BEGIN

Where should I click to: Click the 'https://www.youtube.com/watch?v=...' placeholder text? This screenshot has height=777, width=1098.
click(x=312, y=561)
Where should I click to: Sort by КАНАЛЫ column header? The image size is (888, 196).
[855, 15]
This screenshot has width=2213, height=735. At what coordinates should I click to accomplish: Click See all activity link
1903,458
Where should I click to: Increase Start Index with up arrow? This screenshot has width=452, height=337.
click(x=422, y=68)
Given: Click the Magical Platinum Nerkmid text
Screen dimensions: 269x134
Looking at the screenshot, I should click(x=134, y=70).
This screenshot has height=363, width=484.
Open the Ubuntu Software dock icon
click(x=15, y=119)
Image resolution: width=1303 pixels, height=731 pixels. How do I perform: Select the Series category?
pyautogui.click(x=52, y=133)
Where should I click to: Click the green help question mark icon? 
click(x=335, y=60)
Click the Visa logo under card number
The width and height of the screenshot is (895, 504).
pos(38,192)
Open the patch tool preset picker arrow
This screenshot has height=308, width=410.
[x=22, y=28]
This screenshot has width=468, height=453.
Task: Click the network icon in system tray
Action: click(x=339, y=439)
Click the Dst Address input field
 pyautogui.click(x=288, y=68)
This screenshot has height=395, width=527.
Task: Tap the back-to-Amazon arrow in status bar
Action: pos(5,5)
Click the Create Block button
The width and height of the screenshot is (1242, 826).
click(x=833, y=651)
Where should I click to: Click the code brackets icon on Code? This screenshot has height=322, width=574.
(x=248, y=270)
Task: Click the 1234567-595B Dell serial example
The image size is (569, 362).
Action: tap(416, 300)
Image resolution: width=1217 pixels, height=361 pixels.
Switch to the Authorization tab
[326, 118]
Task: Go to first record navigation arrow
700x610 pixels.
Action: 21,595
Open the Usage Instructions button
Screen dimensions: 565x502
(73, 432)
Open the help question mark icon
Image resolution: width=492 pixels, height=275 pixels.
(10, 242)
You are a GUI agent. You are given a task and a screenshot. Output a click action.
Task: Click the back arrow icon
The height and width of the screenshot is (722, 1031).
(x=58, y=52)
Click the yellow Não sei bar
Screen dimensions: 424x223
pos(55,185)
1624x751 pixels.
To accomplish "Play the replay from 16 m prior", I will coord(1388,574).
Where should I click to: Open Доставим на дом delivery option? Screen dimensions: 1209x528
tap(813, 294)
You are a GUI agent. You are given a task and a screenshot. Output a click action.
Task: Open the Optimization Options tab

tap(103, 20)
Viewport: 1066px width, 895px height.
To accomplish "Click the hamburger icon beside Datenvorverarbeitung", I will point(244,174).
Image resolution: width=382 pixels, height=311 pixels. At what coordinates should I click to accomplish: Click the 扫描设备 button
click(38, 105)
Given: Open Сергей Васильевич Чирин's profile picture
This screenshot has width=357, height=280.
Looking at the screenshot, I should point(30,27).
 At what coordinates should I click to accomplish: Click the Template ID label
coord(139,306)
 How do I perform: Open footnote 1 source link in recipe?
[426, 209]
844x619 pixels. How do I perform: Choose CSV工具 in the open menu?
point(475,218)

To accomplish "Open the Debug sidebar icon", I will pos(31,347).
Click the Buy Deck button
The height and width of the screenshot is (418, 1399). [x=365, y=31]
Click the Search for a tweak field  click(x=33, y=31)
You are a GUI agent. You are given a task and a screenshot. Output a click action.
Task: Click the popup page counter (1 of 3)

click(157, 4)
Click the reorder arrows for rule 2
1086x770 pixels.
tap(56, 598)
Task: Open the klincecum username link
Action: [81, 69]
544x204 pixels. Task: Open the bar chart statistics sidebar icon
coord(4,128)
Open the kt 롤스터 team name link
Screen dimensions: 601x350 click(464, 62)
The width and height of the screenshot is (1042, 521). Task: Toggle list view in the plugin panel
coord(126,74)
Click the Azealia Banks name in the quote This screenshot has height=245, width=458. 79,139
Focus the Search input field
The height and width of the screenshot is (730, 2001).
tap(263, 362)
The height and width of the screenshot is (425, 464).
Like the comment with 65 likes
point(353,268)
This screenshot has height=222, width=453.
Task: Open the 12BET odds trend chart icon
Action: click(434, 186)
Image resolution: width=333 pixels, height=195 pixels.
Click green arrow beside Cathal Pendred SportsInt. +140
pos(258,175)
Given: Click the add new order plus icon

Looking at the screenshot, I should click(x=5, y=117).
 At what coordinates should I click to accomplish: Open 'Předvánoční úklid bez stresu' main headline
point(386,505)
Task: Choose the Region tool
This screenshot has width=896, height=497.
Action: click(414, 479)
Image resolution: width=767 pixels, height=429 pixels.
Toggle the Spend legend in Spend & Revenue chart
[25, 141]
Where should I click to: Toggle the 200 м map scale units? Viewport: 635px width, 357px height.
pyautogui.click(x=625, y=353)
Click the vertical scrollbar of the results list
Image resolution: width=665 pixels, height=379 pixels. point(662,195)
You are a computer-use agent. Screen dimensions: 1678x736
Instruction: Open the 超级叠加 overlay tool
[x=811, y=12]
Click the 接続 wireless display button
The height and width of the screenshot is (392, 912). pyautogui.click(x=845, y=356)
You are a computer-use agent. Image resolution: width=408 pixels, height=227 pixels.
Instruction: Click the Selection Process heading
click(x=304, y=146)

END

Task item
Using the data above, transcribe the lines that run from the line with "Open the Usage Instructions button" to the line with "Click the yellow Não sei bar", both ends kept, and output nothing else.

Output below
Open the Usage Instructions button
Screen dimensions: 565x502
(73, 432)
Open the help question mark icon
Image resolution: width=492 pixels, height=275 pixels.
(10, 242)
You are a GUI agent. You are given a task and a screenshot. Output a click action.
Task: Click the back arrow icon
The height and width of the screenshot is (722, 1031).
(x=58, y=52)
Click the yellow Não sei bar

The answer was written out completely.